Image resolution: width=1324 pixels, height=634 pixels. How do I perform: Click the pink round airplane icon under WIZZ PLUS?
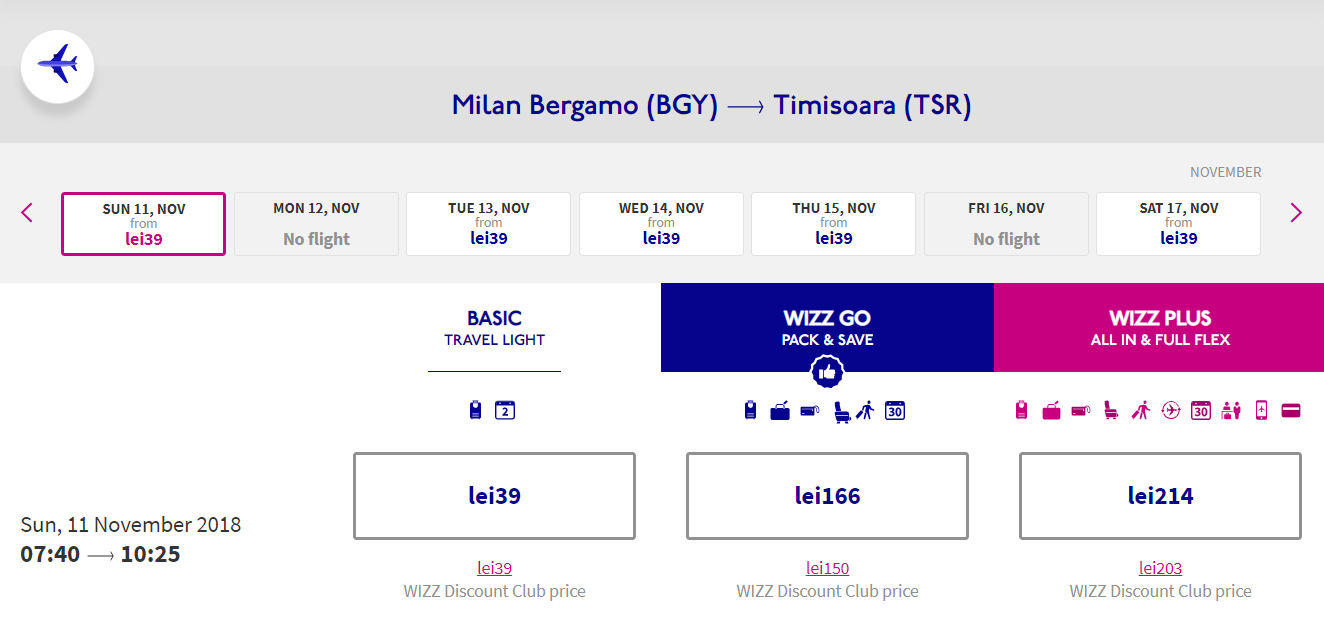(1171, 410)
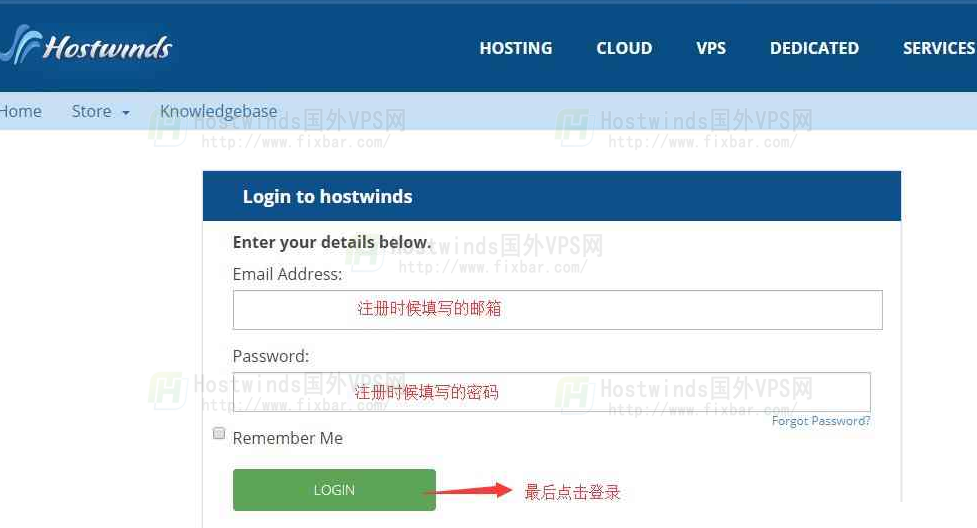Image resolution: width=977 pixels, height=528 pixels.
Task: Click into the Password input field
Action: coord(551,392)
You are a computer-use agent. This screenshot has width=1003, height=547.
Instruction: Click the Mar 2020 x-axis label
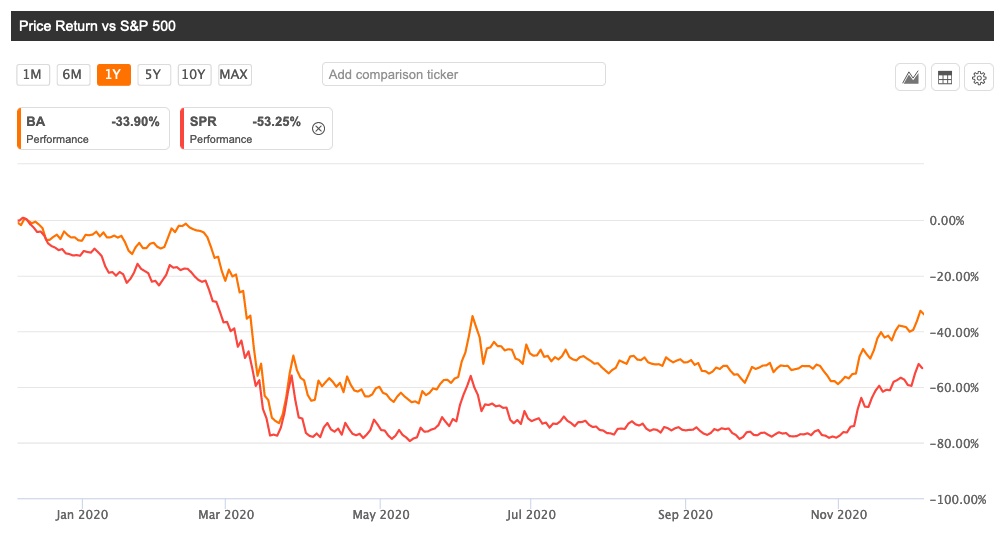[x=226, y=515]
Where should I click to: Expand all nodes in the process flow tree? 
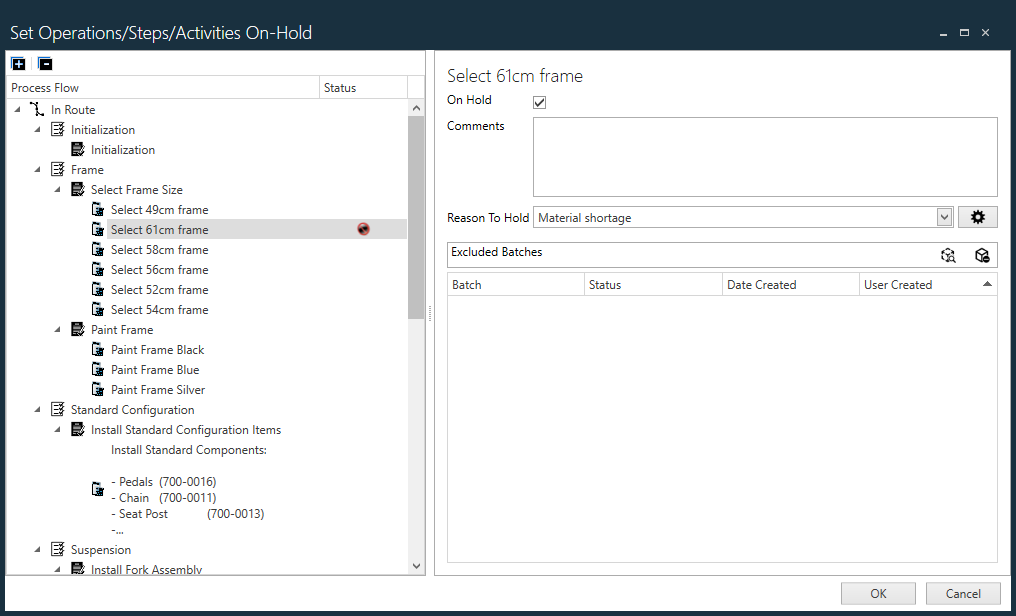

#####

> **TASK OBJECTIVE**: Take the data above and repeat it exactly, leaving each picture out.

> **RESULT OF THE EXERCISE**:
Image resolution: width=1324 pixels, height=634 pixels. How do I perform: Click the pink round airplane icon under WIZZ PLUS?
(1171, 410)
Image resolution: width=977 pixels, height=528 pixels.
Task: Click into the Password input field
Action: coord(551,392)
You are a computer-use agent. This screenshot has width=1003, height=547.
Instruction: Click the Mar 2020 x-axis label
[x=226, y=515]
Where should I click to: Expand all nodes in the process flow tree? 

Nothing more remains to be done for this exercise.